Владелец большой суконной и шерстобитной фабрики в селе Бондарях,
Тамбовского уезда, француз Лионн был заподозрен в шпионстве в пользу
Наполеона. Опасаясь возмущения патриотически настроенных рабочих,
центральные и местные власти заботились не столько о том, чтобы обезвредить
шпиона, сколько о том, чтобы прикрыть самый факт шпионажа и не довести его
до сведения рабочих. Министр внутренних дел писал тамбовскому губернатору:
"Весьма опасно, чтобы огласка не довела крестьян-фабричных до возмущения и
до остановки работ на фабрике".
После гибели Москвы, когда правительство было особенно неспокойно, оно даже
совершило в области расследования внутреннего шпионажа некоторые
необдуманные поступки, на которые люди, в этой сфере имевшие и дар и
призвание, взирали с большим неодобрением и опасениями. Тут мы
наталкиваемся на нечто вроде порицания ученого знатока и специалиста против
увлекающихся дилетантов, которые, не изучив техники дела, думают, что можно
все взять одними лишь порывами и широкими стремлениями.
В самом деле. Сидит в Нижнем-Новгороде переехавший из занятой Москвы
помощник директора Московского почтамта Рунич, тот самый, который
впоследствии искоренял безбожие в Петербургском университете. И вдруг он
получает известие из Петербурга, что оттуда циркулярно предложено
губернаторам требовать от губернских почтмейстеров подозрительные письма
для перлюстрации. Он в смятении. Для многоопытного Дмитрия Павловича Рунича
перлюстрация - это не ремесло, которому можно наскоро и кое-как выучиться,
но одно из изящных искусств, требующее любовного культивирования, и нельзя
первого встречного губернатора к нему подпускать, потому что могут
получиться гибельные последствия.

## [ЗАПИСИ ДЛЯ УПРАЖНЕНИЯ]
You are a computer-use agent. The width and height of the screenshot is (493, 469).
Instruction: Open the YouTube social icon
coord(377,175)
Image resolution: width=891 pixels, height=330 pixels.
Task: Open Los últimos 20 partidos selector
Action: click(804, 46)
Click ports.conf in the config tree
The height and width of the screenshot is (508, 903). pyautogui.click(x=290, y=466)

---

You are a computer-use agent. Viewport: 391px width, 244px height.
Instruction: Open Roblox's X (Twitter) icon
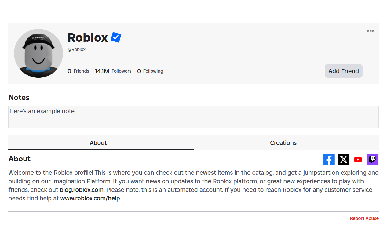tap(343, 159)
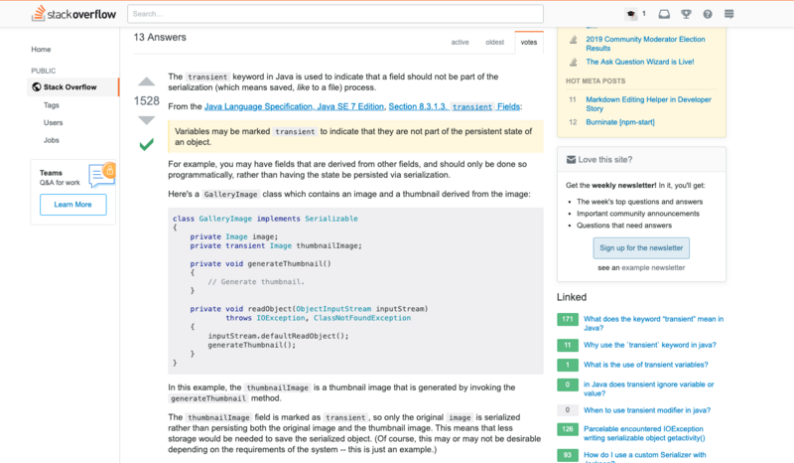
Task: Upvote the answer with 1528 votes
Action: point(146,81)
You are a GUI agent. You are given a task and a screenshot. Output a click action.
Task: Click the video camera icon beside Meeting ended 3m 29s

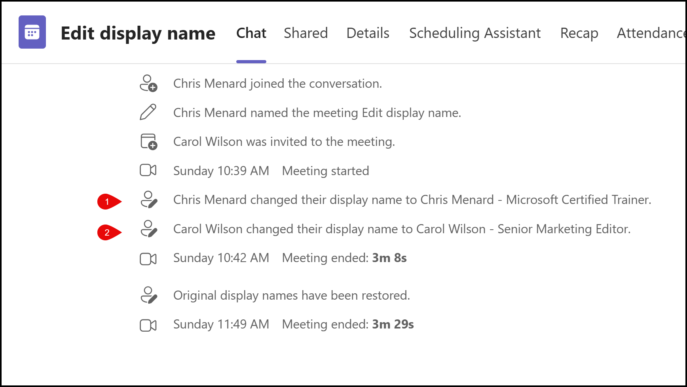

## [ЧТО СДЕЛАТЬ]
(1) В чём, согласно отрывку, подозревали француза Лионна?
(2) Превратите строки записей от строки с "You are a computer-use agent. The" по строку с "Action: click(804, 46)" включительно в JSON-список строк, где каждой строке соответствует один элемент, а пустые строки пропущены.

## [ОТВЕТЫ К ЗАДАНИЯМ]
(1) В шпионстве в пользу Наполеона.

(2)
[
  "You are a computer-use agent. The width and height of the screenshot is (493, 469).",
  "Instruction: Open the YouTube social icon",
  "coord(377,175)",
  "Image resolution: width=891 pixels, height=330 pixels.",
  "Task: Open Los últimos 20 partidos selector",
  "Action: click(804, 46)"
]